**Exercise**
Report how many of the lines below contain the string "coordinates", giving only the number.

++++ Material for the task ++++

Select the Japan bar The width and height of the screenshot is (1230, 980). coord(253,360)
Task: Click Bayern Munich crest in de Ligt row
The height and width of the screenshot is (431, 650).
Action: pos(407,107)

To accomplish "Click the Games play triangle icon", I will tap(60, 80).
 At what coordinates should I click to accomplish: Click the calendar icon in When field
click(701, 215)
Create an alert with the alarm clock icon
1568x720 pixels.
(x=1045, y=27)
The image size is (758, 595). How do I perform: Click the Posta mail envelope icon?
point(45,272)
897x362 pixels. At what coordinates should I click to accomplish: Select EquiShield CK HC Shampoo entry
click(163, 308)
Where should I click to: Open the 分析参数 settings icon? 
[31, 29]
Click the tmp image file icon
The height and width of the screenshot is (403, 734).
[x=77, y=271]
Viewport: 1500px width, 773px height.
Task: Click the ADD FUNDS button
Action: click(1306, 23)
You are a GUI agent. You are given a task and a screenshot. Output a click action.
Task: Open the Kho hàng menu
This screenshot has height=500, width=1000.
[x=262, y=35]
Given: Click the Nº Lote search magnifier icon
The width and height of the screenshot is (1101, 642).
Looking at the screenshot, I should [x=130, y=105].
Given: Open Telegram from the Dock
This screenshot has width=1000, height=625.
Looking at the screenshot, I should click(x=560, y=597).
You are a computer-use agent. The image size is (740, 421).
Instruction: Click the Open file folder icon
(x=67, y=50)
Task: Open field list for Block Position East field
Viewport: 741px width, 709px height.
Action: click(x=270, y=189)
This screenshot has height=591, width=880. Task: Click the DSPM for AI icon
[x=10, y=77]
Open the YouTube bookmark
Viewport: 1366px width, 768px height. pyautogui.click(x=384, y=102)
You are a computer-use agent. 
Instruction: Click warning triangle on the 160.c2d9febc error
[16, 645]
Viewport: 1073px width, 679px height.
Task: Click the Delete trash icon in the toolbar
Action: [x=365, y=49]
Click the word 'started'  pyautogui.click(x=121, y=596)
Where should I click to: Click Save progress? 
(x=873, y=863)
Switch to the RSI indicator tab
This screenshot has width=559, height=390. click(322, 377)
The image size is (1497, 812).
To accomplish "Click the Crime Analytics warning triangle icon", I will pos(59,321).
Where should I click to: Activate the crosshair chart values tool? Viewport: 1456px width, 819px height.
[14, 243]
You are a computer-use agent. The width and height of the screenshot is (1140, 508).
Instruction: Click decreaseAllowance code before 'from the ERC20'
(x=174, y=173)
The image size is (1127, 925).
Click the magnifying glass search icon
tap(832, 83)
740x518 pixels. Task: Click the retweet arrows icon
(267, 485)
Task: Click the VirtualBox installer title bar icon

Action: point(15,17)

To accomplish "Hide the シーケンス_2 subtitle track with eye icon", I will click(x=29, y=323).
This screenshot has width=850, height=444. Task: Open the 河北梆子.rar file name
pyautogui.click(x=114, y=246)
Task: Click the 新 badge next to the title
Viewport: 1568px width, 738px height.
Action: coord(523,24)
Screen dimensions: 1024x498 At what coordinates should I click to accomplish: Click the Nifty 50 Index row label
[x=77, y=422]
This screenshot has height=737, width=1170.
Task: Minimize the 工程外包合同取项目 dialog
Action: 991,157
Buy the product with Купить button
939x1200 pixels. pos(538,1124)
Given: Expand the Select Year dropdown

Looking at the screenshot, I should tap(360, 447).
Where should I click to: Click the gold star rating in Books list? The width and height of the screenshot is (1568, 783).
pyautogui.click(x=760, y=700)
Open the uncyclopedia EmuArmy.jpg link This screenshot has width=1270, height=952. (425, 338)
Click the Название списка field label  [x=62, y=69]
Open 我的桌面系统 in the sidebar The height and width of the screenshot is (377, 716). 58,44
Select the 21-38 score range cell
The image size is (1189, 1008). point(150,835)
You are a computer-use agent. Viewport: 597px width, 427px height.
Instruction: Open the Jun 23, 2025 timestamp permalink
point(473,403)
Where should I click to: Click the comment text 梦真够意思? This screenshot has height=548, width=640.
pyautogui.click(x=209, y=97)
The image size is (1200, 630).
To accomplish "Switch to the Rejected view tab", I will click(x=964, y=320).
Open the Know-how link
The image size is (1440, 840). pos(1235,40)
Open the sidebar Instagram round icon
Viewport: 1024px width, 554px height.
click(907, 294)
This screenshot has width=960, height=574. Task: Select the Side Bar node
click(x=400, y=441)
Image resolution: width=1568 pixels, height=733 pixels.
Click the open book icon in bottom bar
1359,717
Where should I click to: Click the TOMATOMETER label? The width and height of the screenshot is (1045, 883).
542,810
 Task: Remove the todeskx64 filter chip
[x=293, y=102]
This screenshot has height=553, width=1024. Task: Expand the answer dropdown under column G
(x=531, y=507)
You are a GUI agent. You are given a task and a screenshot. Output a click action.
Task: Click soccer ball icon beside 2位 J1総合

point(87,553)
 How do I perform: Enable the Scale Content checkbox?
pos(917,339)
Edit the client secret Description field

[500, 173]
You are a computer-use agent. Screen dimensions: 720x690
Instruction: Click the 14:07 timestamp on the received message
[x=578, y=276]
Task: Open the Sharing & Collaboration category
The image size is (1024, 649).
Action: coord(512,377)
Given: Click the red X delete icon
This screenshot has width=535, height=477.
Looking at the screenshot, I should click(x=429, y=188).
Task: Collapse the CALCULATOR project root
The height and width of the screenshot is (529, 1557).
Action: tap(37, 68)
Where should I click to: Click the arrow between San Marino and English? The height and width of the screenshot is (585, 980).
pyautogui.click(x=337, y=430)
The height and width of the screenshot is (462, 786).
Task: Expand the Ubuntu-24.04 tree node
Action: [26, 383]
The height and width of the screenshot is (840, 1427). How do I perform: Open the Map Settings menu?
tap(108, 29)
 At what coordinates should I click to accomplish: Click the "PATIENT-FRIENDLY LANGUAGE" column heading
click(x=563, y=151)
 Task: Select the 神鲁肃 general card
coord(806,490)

++++

**Correct answer**
4